Retrieval Augmented Generation (RAG) v/s Long-Context (LC) reasoning tradeoffs in Transformer based Language Models

Retrieval Augmented Generation (RAG) v/s Long-Context (LC) reasoning tradeoffs in Transformer based Language Models

NOTE - In this article, I will share my personal views on both these approaches, leveraging insights from recent research papers and my own experience of building Gen-AI products such as apnaAI and POCs.

For the context of this article:

  • RAG based reasoning: Pass a subset (chunk) of a document to the language model for reasoning, like one or more sentences or paragraphs that are semantically similar to the input query
  • LC based reasoning: Pass a much longer context to a LLM, which can be the full source document or set of documents. The term "long-context" (LC) has become more prominent with the development of models like GPT-4 and Gemini-1.5, which can directly process a significantly higher number of tokens (e.g., up to 1 million tokens), thereby questioning the need for sophisticated RAGs.

Introduction

RAG, specifically vector-based RAG (vRAG), is a method where the system retrieves data chunks semantically related to the query using techniques like cosine similarity or Euclidean distance. This approach allows language models (SLMs or LLMs) to generate responses based on relevant data retrieved dynamically, reducing the need to process large contexts directly.

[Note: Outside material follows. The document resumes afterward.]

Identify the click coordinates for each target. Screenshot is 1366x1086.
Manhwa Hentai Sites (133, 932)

On the other hand, long context (LC) LLMs like GPT-4 or Gemini 1.5 pro or Llama3.1-70B can process vast text sequences by incorporating everything into their input token. The size of the model supports it's ability to filter out distractions from such long contexts and align the reasoning with the context of the query prompt.

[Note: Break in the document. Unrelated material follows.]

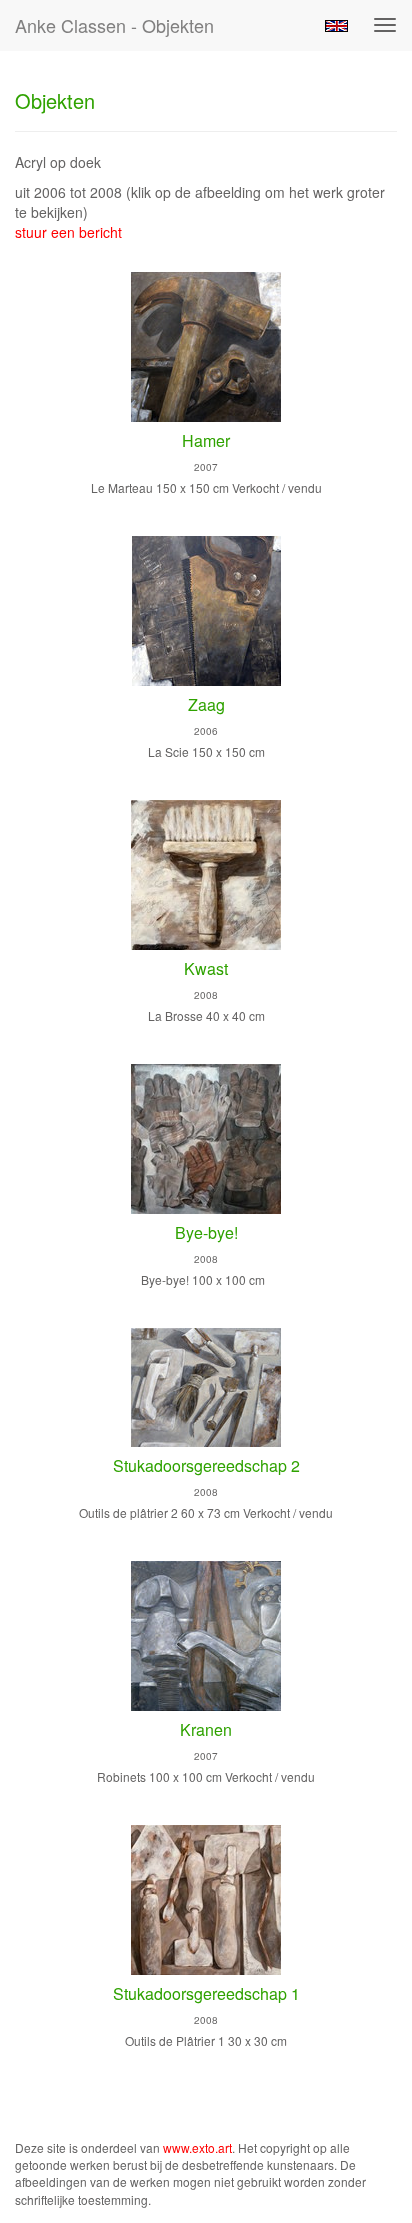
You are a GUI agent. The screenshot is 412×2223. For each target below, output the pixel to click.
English (336, 26)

However, as much as LC LLMs provide seamless context comprehension, there is a cost associated with processing extremely long contexts: potentially reducing focus and an increase in computational complexity, an inherent characteristic of the self-attention and positional encoding architecture of the uncerpinning transformer-decoder model architecture.

Understanding the Key Differences and Tradeoffs

Self-Attention and Positional Encoding: The Transformer’s Core Mechanisms

The self-attention mechanism, as introduced in the original Transformer paper by Vaswani et al., allows LLMs to compute relationships between tokens at any position, which is crucial for handling long dependencies within a text. Meanwhile, positional encoding provides the model with a sense of sequence, ensuring that it can maintain the order of words in a sentence. However, as context length increases, the ability of these mechanisms to distinguish relevant from irrelevant information diminishes. This is where the concept of thresholds comes into play. Both self-attention and positional encoding have inherent limitations when dealing with excessive token lengths. The challenge is in balancing focus and reasoning, and this balance becomes harder to maintain as the context grows. In practice, LC models begin to struggle when faced with excessively long texts, often losing their ability to differentiate important from unimportant data.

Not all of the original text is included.